◆ **Exercise directions**
Extend the article below on criminal habits and algorithmic policing, beginning right after its final sentence.

Predictive Analytics

Giovanni Mastrobuoni

Representational image (PC: ladige.it)

Representational image (PC: ladige.it)

We all tend to follow habits at work and in other aspects of our lives. I generally work best in the morning and hate working after dinner. Our habits usually reflect preferences, learning, or a combination of the two – or, as Charles Duhigg notes in his book The Power of Habit, the mere repetition of an act might generate a routine.

My own recent research shows that criminals are not all that different from law-abiding citizens when it comes to sticking to a routine, possibly as a result of their experience, their tendency to specialise, and their belief that they have developed an ideal strategy. And police departments are catching on, with the assistance of an increasingly common tool: algorithms.

Because algorithms use patterns in data to predict future behaviour, they can forecast the movies someone might like on Netflix or the books she might buy on Amazon. But they can also help law-enforcement agencies fight crime. Some algorithms calculate prison inmates’ future recidivism. Others underpin predictive-policing tools, which generate crime forecasts with the aim of optimising patrols.

◆ **Material**

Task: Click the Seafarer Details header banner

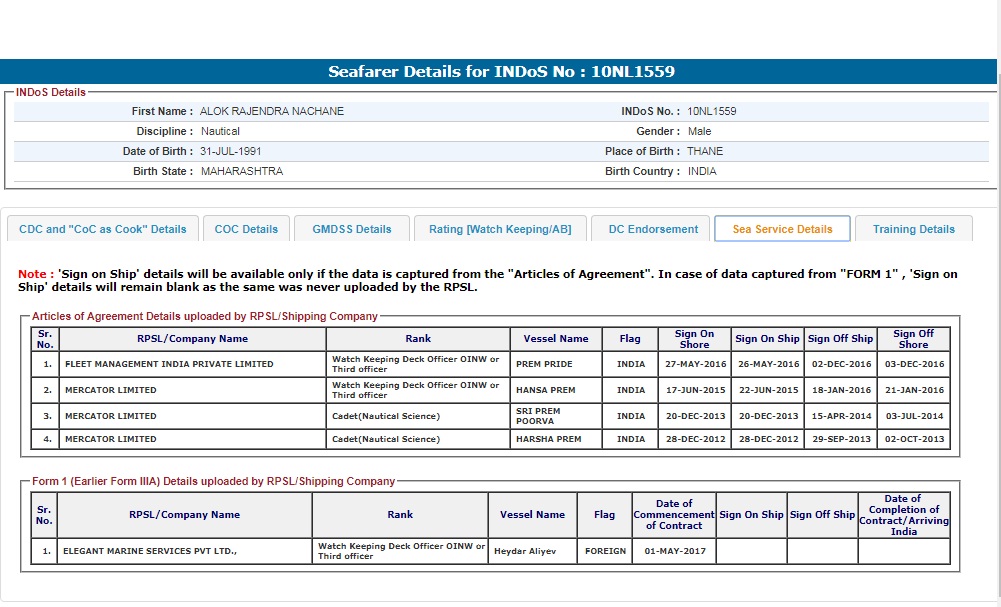Action: 501,71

◆ **Answer for this exercise**
Investments in predictive analytics lead to a reallocation of resources (including through different policing strategies and alternative sentencing), and thus alter the probability of arrest or detention across individuals. For this reason, it is important to understand whether these algorithmic tools reduce crime, and whether they do so without generating biases against certain groups.

The most elaborate and well-known predictive-policing software has essentially evolved from hotspot maps. These programmes operate on the principle that areas recently subject to high crime are more likely to have high near-term crime rates. Thus, law-enforcement agencies should focus on these areas in order to deter the largest number of criminals.

While researchers have shown that these statistical algorithms have greater predictive power than simple averages, proving that they actually reduce crime is considerably more difficult. Police departments tend to embrace predictive policing when crime is high, and subsequent reductions might reflect a natural decline that has nothing to do with that decision. Area-focused policing may also simply shift crime elsewhere. A proper evaluation therefore requires a better counterfactual scenario: What would have happened to crime without the use of predictive policing?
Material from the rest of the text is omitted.